Le FC Barcelone quitte la Ligue des champions avec un goût amer — celui de l’injustice. Dans une demi-finale retour tendue face à l’Inter, Simon Marciniak a une nouvelle fois fait parler de lui… pour les mauvaises raisons. Et comme souvent, ce sont les Catalans qui en font les frais de cet arbitre étiqueté comme un  » ami du Real Madrid »

En première période, le penalty accordé à l’Inter Milan sur un tacle de Cubarsi sur Lautaro parait tres litigieux. Les nombreuses fautes des Interistes sont souvent passées sous silence.

Mais le sommet du grotesque de cette demi-finale est arrivé en seconde période : un penalty refusé à Lamine Yamal sur une double faute de Mîkhtarian après un tacle dangereux dans la surface, et, dans la foulée, l’Inter marque sur une action entachée d’une faute de Dumfries sur Marti. Là encore, pas de signal, pas de VAR, pas d’appel. Marciniak laisse jouer.

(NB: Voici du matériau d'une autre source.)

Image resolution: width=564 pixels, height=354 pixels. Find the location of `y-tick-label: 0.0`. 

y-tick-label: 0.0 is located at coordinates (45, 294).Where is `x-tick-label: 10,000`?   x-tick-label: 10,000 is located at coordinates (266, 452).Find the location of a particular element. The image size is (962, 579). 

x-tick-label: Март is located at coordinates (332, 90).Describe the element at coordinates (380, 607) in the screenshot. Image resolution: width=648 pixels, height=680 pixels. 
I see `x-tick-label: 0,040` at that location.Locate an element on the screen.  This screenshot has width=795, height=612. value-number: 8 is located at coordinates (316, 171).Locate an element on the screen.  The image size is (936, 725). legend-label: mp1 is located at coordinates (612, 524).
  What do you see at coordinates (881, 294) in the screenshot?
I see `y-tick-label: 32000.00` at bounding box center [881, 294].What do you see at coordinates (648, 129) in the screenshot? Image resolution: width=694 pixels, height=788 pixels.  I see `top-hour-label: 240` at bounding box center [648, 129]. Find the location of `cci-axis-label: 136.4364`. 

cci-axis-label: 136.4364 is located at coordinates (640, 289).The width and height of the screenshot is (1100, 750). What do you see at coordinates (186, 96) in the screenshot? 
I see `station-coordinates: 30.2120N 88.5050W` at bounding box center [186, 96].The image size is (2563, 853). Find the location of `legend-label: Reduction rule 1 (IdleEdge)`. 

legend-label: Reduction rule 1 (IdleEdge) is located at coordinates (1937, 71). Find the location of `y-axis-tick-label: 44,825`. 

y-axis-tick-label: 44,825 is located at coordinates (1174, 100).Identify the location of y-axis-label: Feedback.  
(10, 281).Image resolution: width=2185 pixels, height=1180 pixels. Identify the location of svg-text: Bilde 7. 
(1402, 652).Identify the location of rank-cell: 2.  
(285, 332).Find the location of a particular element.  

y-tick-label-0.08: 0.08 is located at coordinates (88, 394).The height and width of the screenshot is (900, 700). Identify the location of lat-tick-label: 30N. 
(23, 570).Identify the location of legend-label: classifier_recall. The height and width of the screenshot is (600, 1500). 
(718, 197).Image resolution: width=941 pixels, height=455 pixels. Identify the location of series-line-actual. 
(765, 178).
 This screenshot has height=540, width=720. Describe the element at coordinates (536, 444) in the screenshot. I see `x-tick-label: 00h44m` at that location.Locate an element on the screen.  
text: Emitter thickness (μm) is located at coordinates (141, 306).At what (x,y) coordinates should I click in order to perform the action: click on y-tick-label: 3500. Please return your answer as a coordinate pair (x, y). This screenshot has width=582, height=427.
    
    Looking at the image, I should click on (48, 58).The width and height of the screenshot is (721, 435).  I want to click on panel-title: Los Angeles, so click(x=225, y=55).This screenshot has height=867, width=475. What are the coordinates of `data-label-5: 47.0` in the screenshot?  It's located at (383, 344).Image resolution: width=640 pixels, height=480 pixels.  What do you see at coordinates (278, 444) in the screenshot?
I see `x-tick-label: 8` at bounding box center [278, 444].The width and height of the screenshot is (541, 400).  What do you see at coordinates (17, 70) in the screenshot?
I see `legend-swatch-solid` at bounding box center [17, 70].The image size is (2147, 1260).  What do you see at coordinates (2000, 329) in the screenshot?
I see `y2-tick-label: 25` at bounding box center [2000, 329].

Ce n’est pas une surprise : on parle ici de l’arbitre qui, la saison dernière, avait sifflé la fin du match Real-Bayern juste après un but valable de De Ligt, annulé à tort pour hors-jeu sans même consulter l’écran. Celui-là même qui, récemment, a invalidé le tir au but de Julián Álvarez pour un « double contact » quasi invisible, offrant un boulevard à l’Atlético.

Et pour compléter le tableau, à la VAR, le célèbre Pol van Boekel et son fidèle assistant Dennis Hingler. Le duo qui, lors de la phase de groupes 2022-23, avait fermé les yeux sur une main flagrante de Dumfries dans la surface à la 92e minute d’un Inter-Barça décisif. Une « erreur » déjà à sens unique. Rebelote ce soir.

Le Barça méritait mieux. Le football méritait mieux. Mais l’UEFA a préféré confier les clés d’une demi-finale à un arbitre au passif lourd, et à une VAR aux absences trop sélectives. Résultat : un match qui restera dans les mémoires pour son niveau de jeu (7-6) sur l’ensemble des deux rencontres, mais qui s’avére etre un « vol » orchestré pour l’ampleur de son injustice.